* **What you should do**: Rewrite the rows starting at the line containing "Task: Switch to the 动态 tab" and ending at the line containing "Action: click(x=703, y=65)", replacing "Viewport" with "Display area" and changing nothing else. Omit the pictures from your answer.

* **Information shown**:

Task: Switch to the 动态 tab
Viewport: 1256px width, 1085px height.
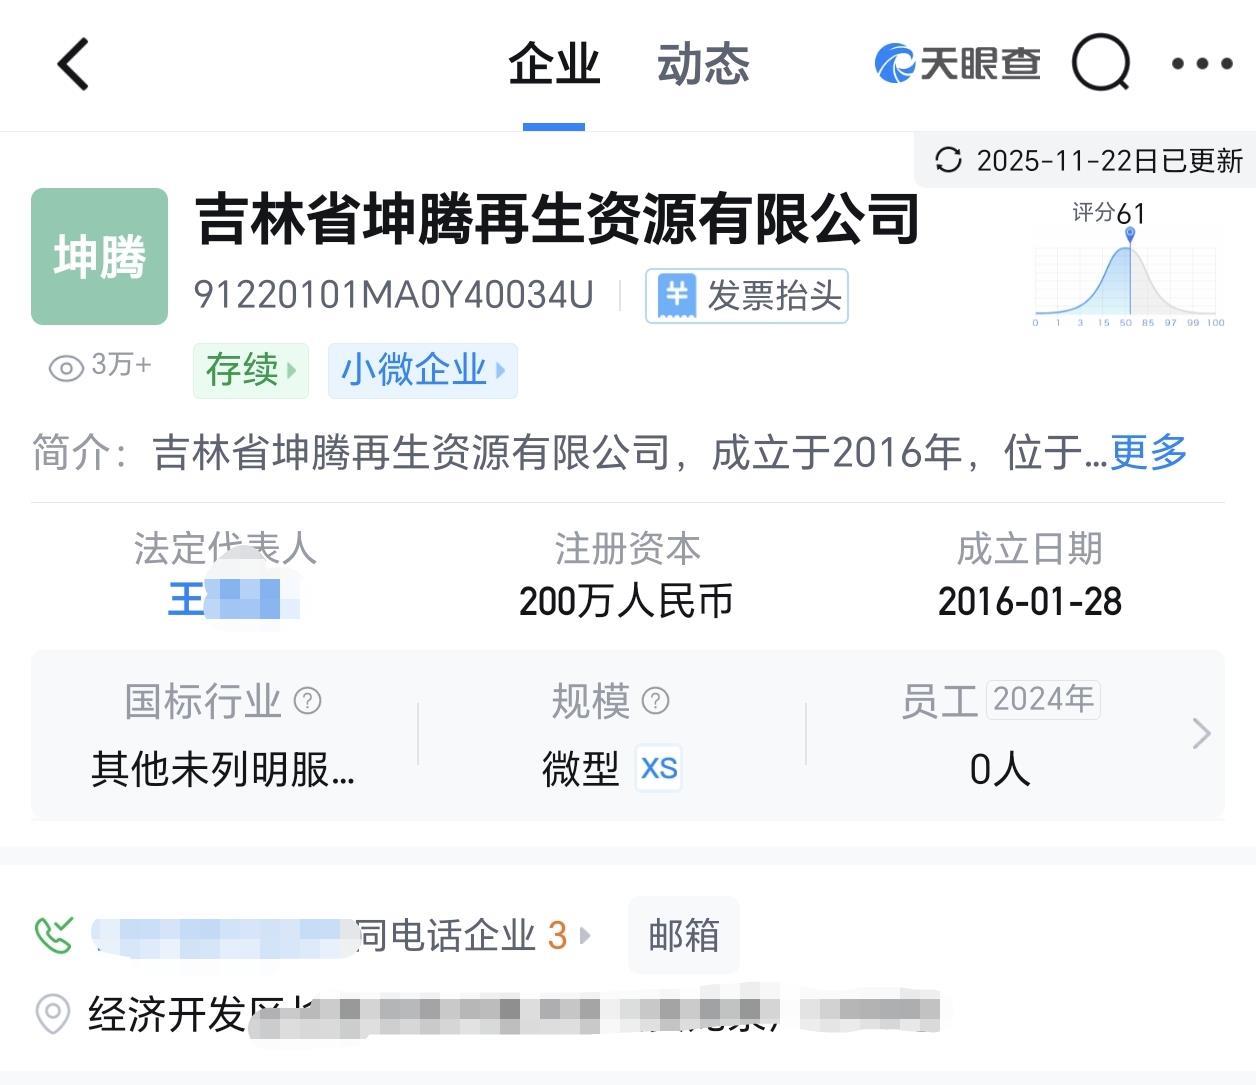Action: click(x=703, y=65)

==

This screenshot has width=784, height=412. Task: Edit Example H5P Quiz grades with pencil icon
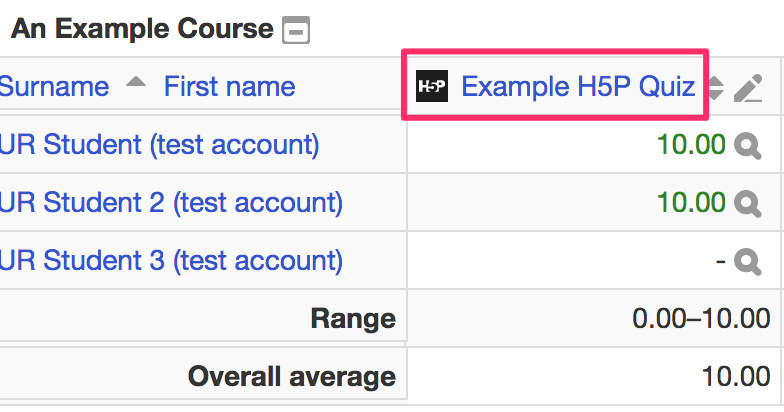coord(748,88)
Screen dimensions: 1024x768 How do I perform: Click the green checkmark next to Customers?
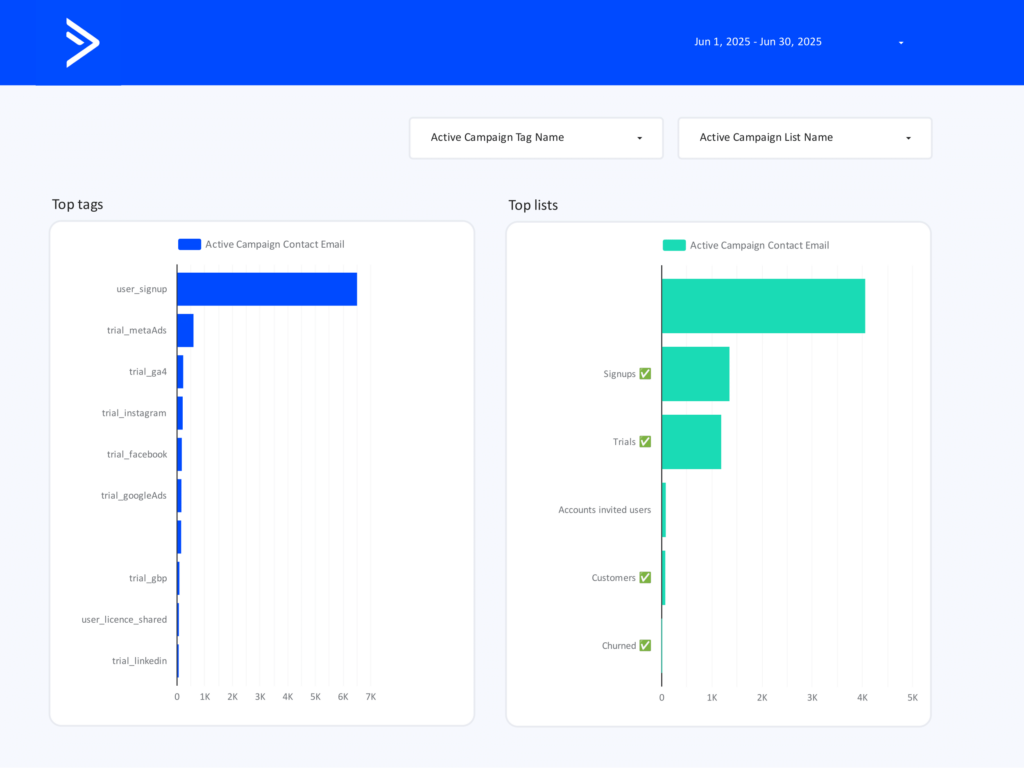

* **Correct output**:
Task: Switch to the 动态 tab
Display area: 1256px width, 1085px height.
Action: click(x=703, y=65)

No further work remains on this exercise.